Un climat scolaire difficile

A l’heure actuelle, on ne peut pas dire qu’il soit facile d’enseigner. Dégradation des relations dans les classes, démotivation et violence scolaires, stress et impuissance des pédagogues, tel est le constat peu encourageant dressé par bon nombre d’écoles. Pour l'ensemble des établissements publics genevois (enseignement primaire, secondaire I et secondaire II), 310 actes de violences ont été enregistrés lors du recensement SIGNA durant l'année 2013-2014. Mais quelles sont les possibilités d’action du corps enseignant? Au programme, la conférence «De la démotivation scolaire à la violence: comment instaurer un climat d’apprentissage favorable?» du Professeur Daniel Favre (Universités de Montpellier) tente d’apporter des réponses que nous vous collectons dans cet article.

Insécurité, agressivité et violence

Daniel Favre propose d’abord des pistes de compréhension et un changement de regard sur la violence. Selon lui, il est essentiel de distinguer l’agressivité et la violence: la première est issue d’un manque de sécurité, alors que la seconde s'apparente à un comportement addictif (semblable aux autres addictions) développé pour combattre l’anxiété, pour se sentir plus puissants et plus forts. L’intervention ne doit donc pas être la même: face à une attitude agressive, on tentera de sécuriser alors que face à la violence, on essaiera de recadrer.

L’apprentissage anxiogène

Pour pallier le manque de sécurité, l’élève s’est construit des pensées toutes faites et refuse d’aller vers l'inconnu que représente l’apprentissage. D’ailleurs, au même titre que tous les changements de la vie, apprendre peut être anxiogène. «Est-ce que je vais y arriver?», «est-ce que je vais avoir assez de temps pour le faire?» ou encore «est-ce que le maître va continuer à m’aimer?», telles sont les questions qui traversent fréquemment l’esprit des écoliers et que les professeurs doivent davantage prendre en compte. L'apprentissage comporte une dimension affective trop souvent négligée.

Selon le Professeur, «c’est seulement lorsqu’on se sent en sécurité qu’on peut prendre le risque de l’apprentissage». L’enseignant a donc un rôle important à jouer. Voici quelques pistes:

N° 1: Enlever la peur de se tromper

«L’erreur n’est pas une faute, c’est une information.» Ainsi les professeurs doivent s’interdire de réaliser des contrôles et permettre à l’élève de s’entraîner face à l’erreur. L’évaluation de type contrôle gonfle l’égo de ceux qui sont parvenus aux résultats, mais dévalorisent les autres. Le conseil du conférencier: réaliser plusieurs évaluations sans note et coacher l’élève dans ses progrès. En d'autres termes, l'enseignant doit veiller à «distinguer la logique de régulation de la logique de contrôle pour que l'évaluation devienne bienveillante et bientraitante.»
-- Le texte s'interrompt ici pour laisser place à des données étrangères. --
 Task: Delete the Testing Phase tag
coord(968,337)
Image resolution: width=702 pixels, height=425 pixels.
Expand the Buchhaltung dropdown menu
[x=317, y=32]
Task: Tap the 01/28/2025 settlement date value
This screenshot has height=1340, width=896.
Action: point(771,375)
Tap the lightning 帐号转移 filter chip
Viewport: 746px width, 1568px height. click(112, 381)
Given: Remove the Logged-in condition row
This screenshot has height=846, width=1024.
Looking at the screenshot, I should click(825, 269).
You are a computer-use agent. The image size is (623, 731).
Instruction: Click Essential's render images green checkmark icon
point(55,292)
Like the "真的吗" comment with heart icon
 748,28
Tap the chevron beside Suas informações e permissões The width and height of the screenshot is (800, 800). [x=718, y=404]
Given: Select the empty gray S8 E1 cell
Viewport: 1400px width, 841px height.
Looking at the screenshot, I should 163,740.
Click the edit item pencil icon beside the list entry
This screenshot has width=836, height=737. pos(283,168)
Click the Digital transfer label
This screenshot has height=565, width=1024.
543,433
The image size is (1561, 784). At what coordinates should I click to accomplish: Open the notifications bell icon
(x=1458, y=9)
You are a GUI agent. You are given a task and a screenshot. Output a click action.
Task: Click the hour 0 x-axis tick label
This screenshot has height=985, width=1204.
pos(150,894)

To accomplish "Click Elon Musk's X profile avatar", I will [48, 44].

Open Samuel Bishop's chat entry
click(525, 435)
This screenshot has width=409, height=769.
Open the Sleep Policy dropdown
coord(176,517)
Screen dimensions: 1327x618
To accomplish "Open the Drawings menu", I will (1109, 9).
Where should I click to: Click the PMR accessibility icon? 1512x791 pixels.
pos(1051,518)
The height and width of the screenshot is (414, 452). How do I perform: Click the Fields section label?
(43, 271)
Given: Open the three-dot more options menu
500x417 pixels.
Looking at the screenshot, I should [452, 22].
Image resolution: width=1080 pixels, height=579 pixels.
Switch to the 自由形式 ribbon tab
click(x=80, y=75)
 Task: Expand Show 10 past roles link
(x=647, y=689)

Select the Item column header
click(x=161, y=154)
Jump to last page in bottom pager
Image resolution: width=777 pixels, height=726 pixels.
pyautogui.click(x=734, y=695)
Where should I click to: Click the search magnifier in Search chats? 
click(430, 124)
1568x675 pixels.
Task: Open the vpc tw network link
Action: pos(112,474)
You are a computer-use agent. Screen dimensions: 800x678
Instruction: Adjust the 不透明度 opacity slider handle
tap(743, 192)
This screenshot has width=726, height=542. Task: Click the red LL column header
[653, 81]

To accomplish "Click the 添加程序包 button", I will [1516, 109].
N° 2: Individualiser l’enseignement

S’il existait un type de formation pour tous les élèves, ce serait tout de même trop facile, n’est-ce pas? Le rôle de l’enseignant est de s’adapter à chacun. Par exemple, pour les élèves qui rencontrent beaucoup de facilité dans les exercices, il serait mieux de leur donner des problèmes plus difficiles pour qu'ils puissent progresser également.

N° 3: Eviter les pensées toutes faites

Les professeurs doivent questionner certaines croyances préconstruites et inviter l’élève à en faire de même. Par exemple, on cessera d'accoler l'étiquette «bon» ou «mauvais» à un enfant et on préférera dire qu'il a atteint ou non les résultats escomptés. D’ailleurs, Daniel Favre tient à préciser: «savoir faire l’exercice tout de suite n’a rien à voir avec l’intelligence, c’est seulement preuve qu’on a déjà appris plus tôt.»

N° 4: Cesser le schéma récompenses punitions

Un système d’éducation et d'enseignement mis en place depuis longtemps et pourtant contre-productif. L’enseignant doit valoriser l’élève face à sa réussite, sans le récompenser pour autant. Le conseil du Professeur Daniel Favre: «mieux vaut valoriser les efforts plutôt que le résultat et les encourager à être fiers d’eux-mêmes.»

N° 5: Créer un climat de sécurité

Certains enseignants ont parfois la mauvaise habitude de faire usage de la peur pour motiver les élèves. Le Professeur Daniel Favre cite l’exemple suivant sur le ton de l'humour: «si vous ne voulez pas que la Suisse compte le même nombre de chômeurs qu’en France, vous devez réussir à l’école.» A ne pas reproduire bien évidemment!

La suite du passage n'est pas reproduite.